Blumenthal, in a letter Tuesday to the Nuclear Regulatory Commission, noted that in the aftermath the explosions at one of Japan’s nuclear facilities, the German government announced it would temporarily suspend operations at nuclear plants built prior to 1980, pending a safety review. “Has the NRC contemplated steps along the same lines for any American nuclear plants?” he asked federal regulators.
More broadly, he also asked whether there were policies or design features that could be implemented here to protect public health and safety against a similar natural disaster.
Holt, the Dominion spokesman, said there’s little concern about an earthquake or a tsunami affecting the Connecticut plant. But those potential natural disasters and others, such as a hurricane, were taken into account when the facility was built.
Still, he said, “I think it’s wise to watch the events in Japan, take the lessons that we can out of it and make whatever improvements we can to improve the safety and security of our stations. I think the nuclear industry as a whole has a strong track record… And just as we learned from Three Mile Island and Chernobyl, we will also learn and improve our performance through this event.”
Blumenthal and others said their main concern about Millstone is not the reactors in operation, but the spent fuel stored on site.
“I have the same concerns about Millstone that I have about our entire nuclear energy supply,” said Rep. Chris Murphy, D-5th District. “We need to figure out a better way to store spent fuel. It simply does not make sense to have a completely decentralized system of spent fuel storage.”
That centralized place was supposed to Yucca Mountain in Nevada. But the Senate’s majority leader, Harry Reid, among others, has long opposed moving the nation’s nuclear waste to his home state.

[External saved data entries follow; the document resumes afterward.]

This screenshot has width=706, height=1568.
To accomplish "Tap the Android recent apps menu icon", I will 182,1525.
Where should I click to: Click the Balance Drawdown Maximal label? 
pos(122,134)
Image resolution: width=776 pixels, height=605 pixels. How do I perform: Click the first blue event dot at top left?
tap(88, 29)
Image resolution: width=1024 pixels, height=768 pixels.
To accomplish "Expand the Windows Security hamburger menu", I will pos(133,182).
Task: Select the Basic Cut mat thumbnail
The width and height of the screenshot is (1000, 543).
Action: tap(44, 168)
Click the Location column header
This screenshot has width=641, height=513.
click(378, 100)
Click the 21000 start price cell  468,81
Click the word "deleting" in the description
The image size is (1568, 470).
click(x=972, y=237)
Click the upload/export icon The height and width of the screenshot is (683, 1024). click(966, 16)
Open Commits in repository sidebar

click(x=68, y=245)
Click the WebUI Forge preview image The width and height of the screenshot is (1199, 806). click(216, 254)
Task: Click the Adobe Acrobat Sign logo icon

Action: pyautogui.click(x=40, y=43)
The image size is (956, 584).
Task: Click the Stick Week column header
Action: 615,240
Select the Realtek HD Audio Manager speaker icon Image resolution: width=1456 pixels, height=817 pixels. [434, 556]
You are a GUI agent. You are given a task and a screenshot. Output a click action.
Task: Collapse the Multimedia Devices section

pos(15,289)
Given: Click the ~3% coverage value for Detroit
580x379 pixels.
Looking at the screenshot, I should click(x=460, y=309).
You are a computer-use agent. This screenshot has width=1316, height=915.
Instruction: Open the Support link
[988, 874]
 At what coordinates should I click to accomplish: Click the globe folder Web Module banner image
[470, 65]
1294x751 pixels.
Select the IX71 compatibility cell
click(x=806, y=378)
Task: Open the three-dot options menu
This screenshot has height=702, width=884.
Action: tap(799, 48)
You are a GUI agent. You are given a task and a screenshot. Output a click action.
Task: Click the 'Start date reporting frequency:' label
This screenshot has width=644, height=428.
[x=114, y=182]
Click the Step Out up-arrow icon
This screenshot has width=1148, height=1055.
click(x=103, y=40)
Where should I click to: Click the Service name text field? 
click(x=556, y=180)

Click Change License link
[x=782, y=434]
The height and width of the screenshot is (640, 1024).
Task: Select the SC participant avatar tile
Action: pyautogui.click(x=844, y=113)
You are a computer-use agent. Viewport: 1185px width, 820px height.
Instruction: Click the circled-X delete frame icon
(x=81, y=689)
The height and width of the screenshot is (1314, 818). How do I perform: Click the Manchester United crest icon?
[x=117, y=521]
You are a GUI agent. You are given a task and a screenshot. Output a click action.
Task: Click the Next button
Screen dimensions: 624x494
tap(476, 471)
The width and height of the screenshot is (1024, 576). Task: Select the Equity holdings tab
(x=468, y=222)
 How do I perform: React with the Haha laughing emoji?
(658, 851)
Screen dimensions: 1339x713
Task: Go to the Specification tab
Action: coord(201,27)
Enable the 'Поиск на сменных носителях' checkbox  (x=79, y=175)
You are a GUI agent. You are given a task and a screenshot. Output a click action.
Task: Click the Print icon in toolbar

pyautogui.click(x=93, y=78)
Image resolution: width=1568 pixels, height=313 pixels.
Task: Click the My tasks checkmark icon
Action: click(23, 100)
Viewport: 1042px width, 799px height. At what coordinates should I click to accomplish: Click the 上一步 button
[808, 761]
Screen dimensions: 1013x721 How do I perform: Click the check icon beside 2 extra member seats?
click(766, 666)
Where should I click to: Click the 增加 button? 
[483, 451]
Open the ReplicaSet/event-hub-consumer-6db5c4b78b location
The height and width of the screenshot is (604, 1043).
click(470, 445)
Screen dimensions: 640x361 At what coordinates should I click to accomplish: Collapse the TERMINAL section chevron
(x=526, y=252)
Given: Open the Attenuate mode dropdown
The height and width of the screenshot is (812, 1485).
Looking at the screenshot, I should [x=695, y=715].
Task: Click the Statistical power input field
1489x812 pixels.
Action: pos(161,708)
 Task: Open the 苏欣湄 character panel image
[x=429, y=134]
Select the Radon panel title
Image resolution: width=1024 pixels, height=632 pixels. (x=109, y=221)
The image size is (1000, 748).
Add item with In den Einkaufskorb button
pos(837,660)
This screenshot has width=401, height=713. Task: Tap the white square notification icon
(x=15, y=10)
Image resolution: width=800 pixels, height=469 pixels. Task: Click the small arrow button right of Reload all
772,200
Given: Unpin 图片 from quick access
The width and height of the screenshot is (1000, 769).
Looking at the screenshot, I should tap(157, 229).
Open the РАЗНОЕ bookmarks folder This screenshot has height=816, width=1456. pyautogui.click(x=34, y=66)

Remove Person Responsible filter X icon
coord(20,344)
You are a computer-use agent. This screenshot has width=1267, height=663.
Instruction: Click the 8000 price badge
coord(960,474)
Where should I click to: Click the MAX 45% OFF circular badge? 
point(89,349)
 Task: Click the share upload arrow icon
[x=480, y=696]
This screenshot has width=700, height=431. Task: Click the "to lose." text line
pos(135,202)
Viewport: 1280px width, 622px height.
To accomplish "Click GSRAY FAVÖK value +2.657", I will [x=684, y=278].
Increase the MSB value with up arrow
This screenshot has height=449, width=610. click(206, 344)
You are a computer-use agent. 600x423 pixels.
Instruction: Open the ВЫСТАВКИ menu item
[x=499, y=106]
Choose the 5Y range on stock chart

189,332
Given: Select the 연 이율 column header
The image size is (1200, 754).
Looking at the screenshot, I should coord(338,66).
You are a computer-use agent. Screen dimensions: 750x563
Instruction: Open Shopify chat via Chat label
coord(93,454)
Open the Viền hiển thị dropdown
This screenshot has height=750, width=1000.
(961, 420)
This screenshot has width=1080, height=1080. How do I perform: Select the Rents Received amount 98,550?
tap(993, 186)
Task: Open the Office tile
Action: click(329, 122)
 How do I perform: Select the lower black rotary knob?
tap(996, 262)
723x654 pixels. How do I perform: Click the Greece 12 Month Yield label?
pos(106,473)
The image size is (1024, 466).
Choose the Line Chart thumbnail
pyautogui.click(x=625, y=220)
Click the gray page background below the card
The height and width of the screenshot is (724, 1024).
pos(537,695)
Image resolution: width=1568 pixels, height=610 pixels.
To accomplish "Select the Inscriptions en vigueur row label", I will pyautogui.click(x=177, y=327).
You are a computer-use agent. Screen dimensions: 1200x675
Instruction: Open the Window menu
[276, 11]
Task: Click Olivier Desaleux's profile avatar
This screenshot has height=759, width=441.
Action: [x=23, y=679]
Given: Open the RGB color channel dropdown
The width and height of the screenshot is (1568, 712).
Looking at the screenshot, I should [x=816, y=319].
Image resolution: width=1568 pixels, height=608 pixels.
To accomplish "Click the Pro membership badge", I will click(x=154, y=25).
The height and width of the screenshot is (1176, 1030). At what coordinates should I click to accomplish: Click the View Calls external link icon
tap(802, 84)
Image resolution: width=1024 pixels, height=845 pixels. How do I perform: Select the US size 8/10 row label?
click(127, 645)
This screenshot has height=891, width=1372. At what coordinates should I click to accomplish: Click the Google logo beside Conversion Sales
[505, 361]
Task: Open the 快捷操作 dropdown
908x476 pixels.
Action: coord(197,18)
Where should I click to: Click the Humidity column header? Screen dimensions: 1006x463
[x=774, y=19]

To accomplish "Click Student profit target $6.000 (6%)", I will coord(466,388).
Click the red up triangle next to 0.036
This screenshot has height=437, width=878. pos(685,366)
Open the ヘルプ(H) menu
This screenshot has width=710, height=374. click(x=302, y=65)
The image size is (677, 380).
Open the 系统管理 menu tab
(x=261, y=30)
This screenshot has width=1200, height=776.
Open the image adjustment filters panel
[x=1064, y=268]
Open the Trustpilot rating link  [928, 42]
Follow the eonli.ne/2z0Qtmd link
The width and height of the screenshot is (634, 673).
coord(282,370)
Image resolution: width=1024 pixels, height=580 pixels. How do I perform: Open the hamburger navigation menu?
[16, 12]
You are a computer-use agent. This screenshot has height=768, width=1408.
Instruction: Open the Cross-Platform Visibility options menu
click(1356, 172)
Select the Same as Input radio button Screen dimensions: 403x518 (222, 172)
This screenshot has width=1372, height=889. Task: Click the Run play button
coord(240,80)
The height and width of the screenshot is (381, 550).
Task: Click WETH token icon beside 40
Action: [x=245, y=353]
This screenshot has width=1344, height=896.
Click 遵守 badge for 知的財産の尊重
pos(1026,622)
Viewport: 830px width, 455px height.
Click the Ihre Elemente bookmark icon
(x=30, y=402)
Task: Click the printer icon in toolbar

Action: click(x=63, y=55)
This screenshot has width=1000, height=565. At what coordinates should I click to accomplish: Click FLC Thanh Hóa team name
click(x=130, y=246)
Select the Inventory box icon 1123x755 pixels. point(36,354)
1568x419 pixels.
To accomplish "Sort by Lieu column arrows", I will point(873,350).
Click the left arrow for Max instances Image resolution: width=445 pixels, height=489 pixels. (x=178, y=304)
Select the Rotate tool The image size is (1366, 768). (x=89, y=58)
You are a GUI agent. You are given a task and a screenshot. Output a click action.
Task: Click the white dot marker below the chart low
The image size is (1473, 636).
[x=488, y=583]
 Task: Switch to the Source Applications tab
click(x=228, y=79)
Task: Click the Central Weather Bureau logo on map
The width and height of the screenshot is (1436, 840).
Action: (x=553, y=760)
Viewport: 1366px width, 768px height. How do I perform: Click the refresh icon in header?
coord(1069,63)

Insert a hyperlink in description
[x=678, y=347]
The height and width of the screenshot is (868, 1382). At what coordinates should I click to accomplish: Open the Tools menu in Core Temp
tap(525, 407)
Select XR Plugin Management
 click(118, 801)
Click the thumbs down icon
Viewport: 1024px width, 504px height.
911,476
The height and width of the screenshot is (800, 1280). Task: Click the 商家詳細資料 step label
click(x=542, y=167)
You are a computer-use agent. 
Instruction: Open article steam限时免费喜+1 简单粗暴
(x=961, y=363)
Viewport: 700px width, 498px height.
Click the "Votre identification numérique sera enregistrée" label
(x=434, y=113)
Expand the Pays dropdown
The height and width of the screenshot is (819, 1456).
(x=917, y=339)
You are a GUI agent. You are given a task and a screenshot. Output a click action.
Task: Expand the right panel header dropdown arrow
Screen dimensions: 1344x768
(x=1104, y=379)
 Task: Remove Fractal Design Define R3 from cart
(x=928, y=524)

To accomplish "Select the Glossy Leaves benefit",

“I’ve become pretty despondent about whether that’s ever going to move forward,” said Courtney. “Over Harry Reid’s dead body–that’s been the problem.”
He said President Barack Obama has called for a new commission to look at reprocessing spent fuel, which is how Europe handles much of its nuclear waste. “There’s a lot of people in the scientific community who feel that’s something we should revisit,” Courtney said. “That should hopefully get some momentum from this.”
How this current crisis impacts efforts in Congress to craft a broad, long-term energy policy remains an open question. Nuclear power has been considered a key element of that effort, a way to wean the U.S. off foreign oil, polluting coal, and other problematic energy sources.
“We need an energy policy for about a million reasons right now,” said Courtney, referring to, among other things, the instability in the Middle East. “And certainly this just becomes an additional piece that we’ve got to think through.”
Lieberman, who tried unsuccessfully to push a climate change bill through the last Congress, said the prospects this year for a comprehensive energy bill remain cloudy. And it’s too early to say whether the new questions about nuclear power will darken the skies.
“Right now, people are taking baby steps,” he said. He said he hopes support for nuclear power, as a part of a long-term energy solution for U.S. energy concerns, “only erode if there’s good reason… not as part of a panic reaction.”
If it becomes “politically less doable,” he said, “then we would have to make up that energy independence deficit with other home-grown fuels and conservation and alternative energy.”
It’s too early, he said, to come to any conclusions about that. “But it’s not too early to say it would be irresponsible to wait a while and see if there are any lessons that Japan’s tragedy offers us about how to make sure nuclear power plants in our county are safe.”